Since pictures are not part of the copy, please output only the lines from the one with "Screen dimensions: 850x416" through the end of the data below, exactly as written.

───── Data in this exercise

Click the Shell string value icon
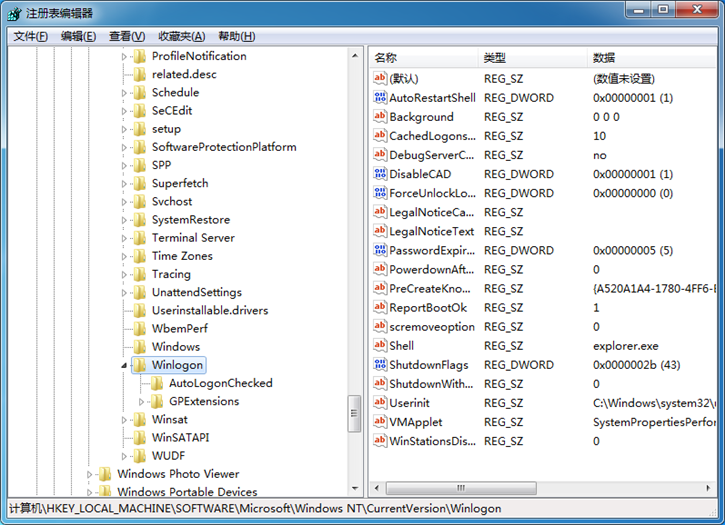Screen dimensions: 725x525 point(379,346)
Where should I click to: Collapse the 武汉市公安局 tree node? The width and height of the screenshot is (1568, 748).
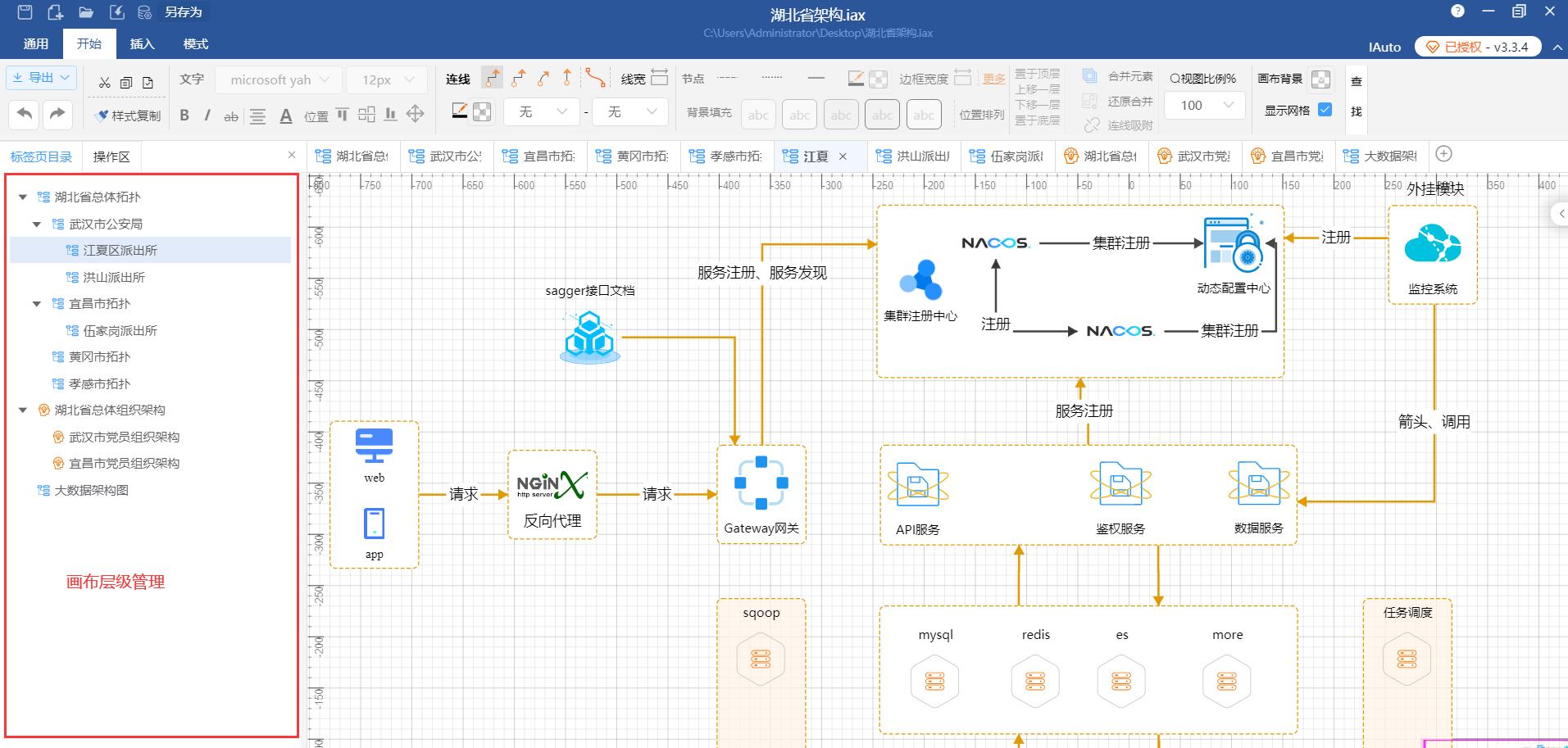coord(37,224)
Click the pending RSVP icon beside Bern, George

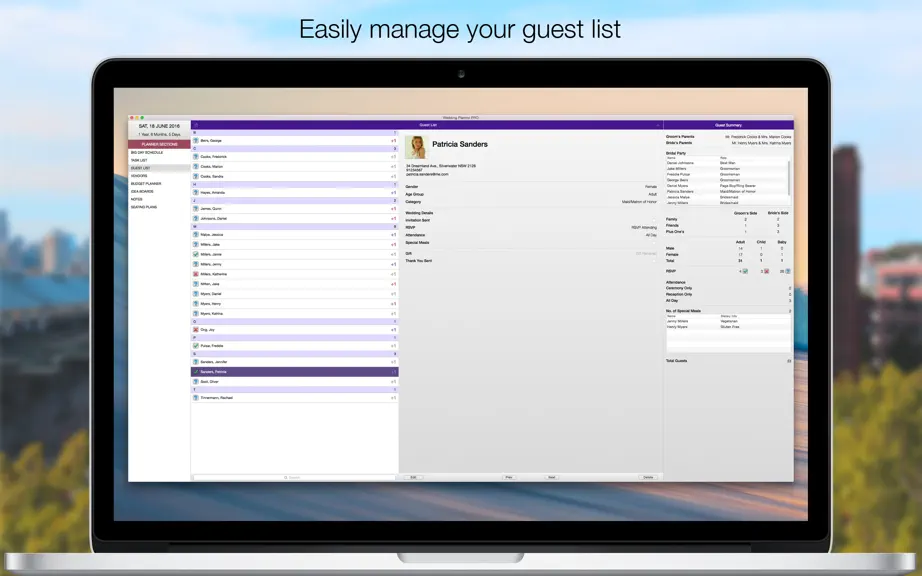[196, 140]
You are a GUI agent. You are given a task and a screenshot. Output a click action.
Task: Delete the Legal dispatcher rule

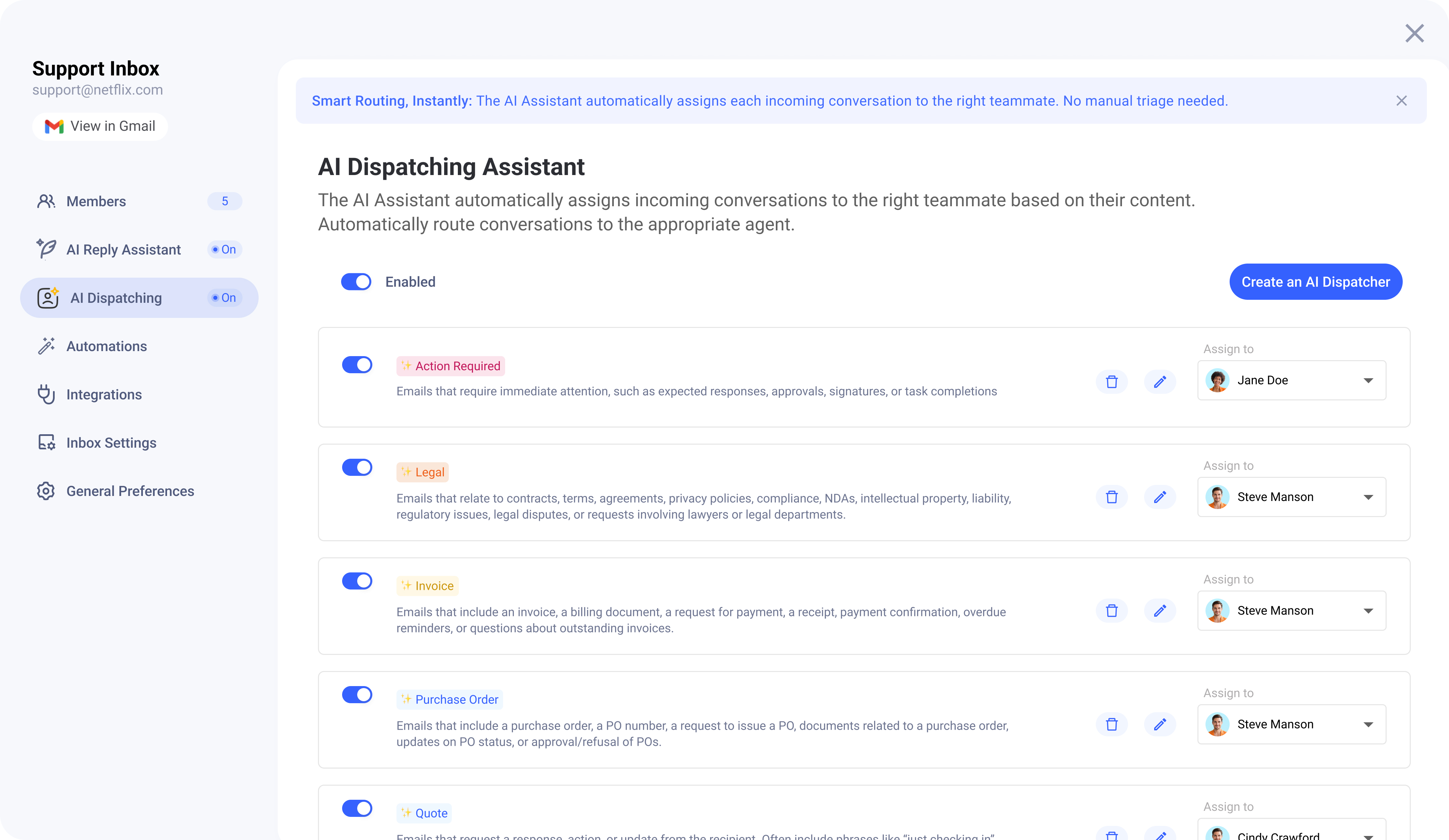pos(1112,497)
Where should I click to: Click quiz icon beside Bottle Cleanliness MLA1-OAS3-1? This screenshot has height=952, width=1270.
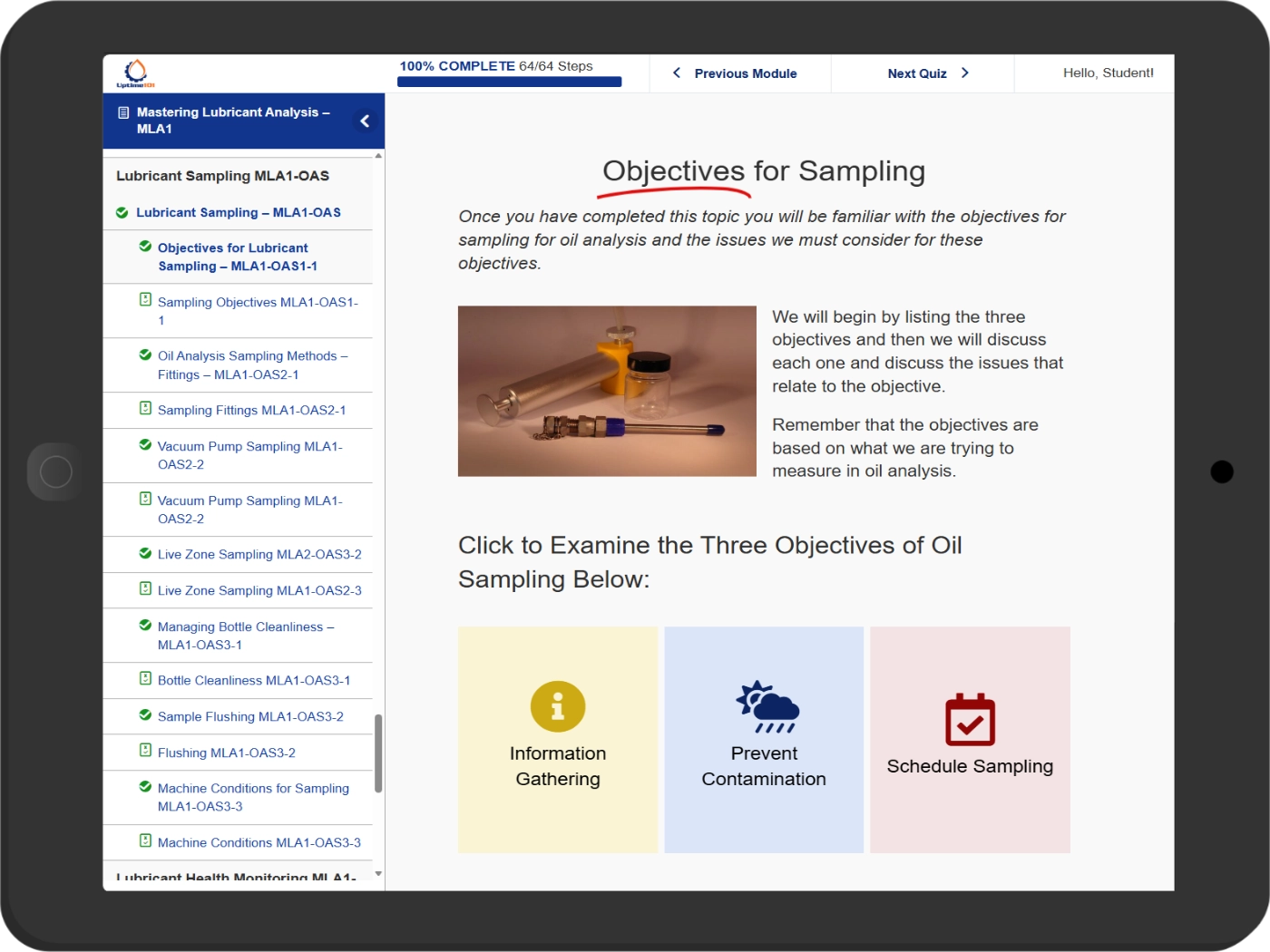tap(145, 679)

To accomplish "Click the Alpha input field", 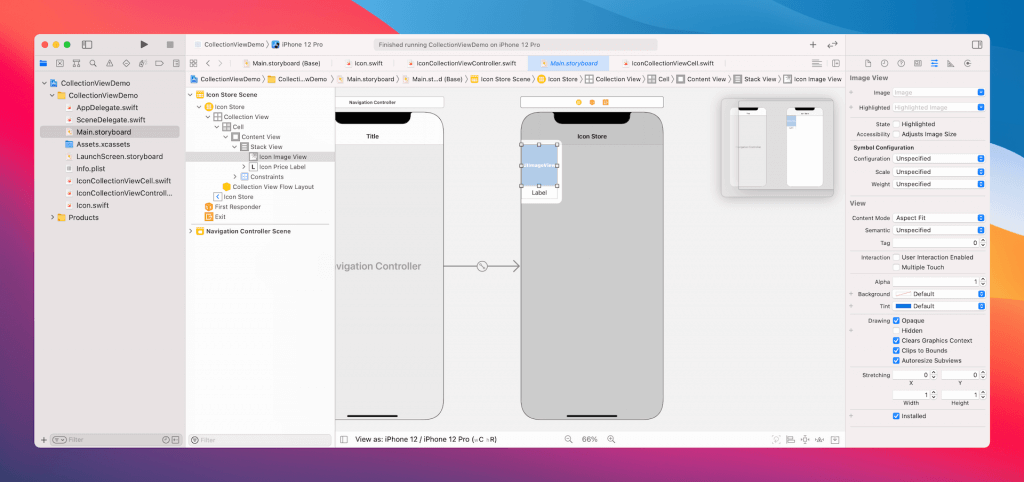I will [x=933, y=282].
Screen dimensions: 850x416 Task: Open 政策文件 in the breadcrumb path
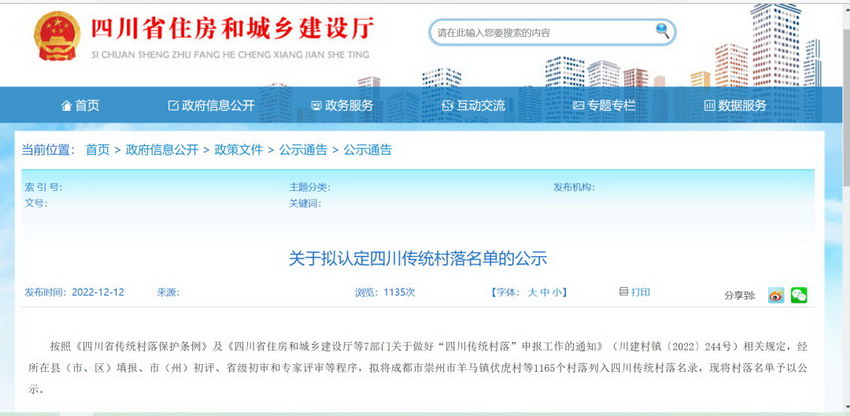point(239,150)
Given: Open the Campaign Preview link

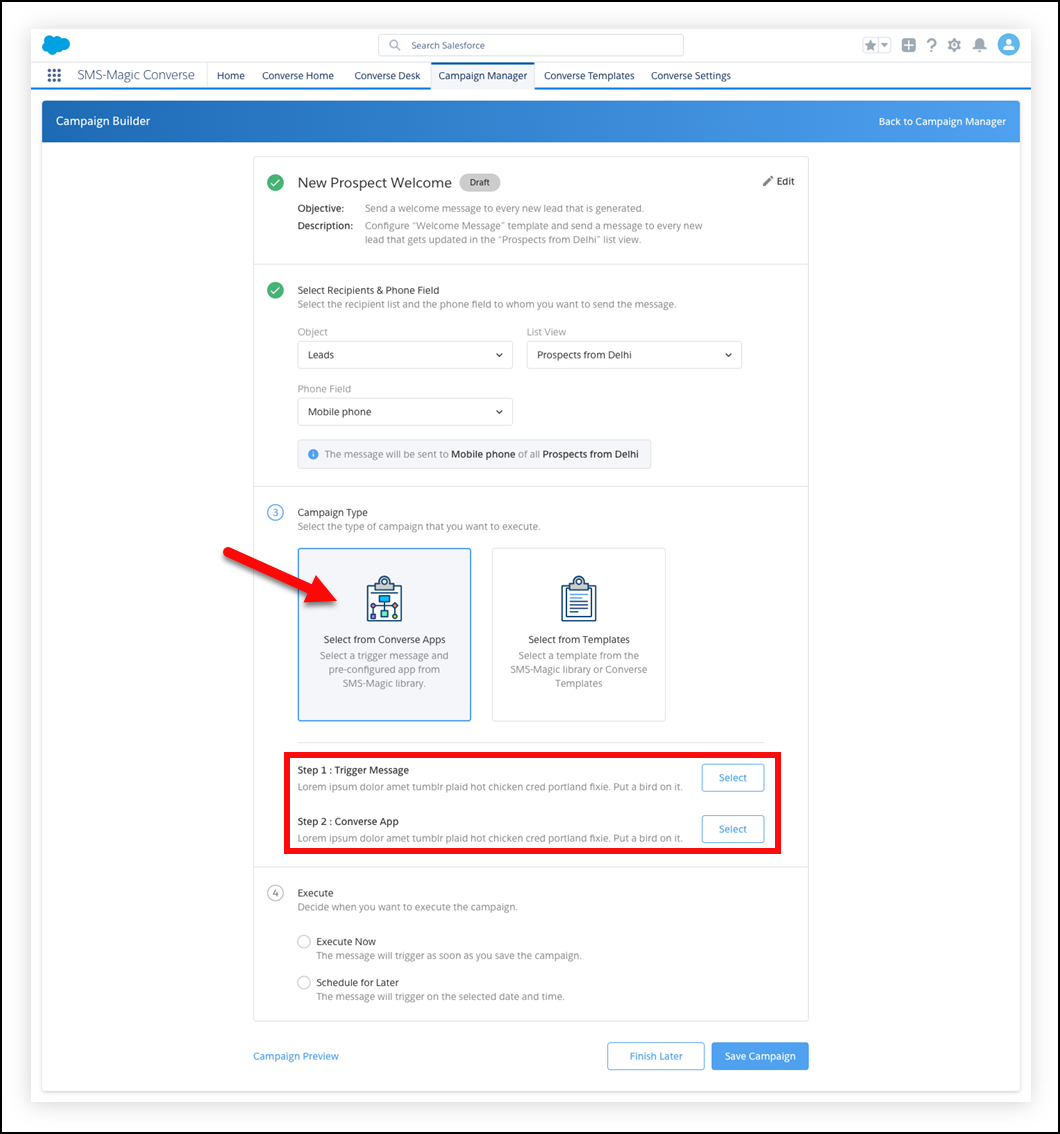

──────────

● Result of this task:
Screen dimensions: 850x416 Task: Open 政策文件 in the breadcrumb path
point(239,150)
Given: Open the Campaign Preview link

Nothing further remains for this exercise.